DATA FOR THIS EXERCISE:
BEGIN

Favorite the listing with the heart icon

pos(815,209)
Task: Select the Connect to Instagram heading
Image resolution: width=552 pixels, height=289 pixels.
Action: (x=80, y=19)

END

AIM OF THE EXERCISE: The records above are to be copied in full, exactly as written.

TASK RESPONSE:
Favorite the listing with the heart icon

pos(815,209)
Task: Select the Connect to Instagram heading
Image resolution: width=552 pixels, height=289 pixels.
Action: (x=80, y=19)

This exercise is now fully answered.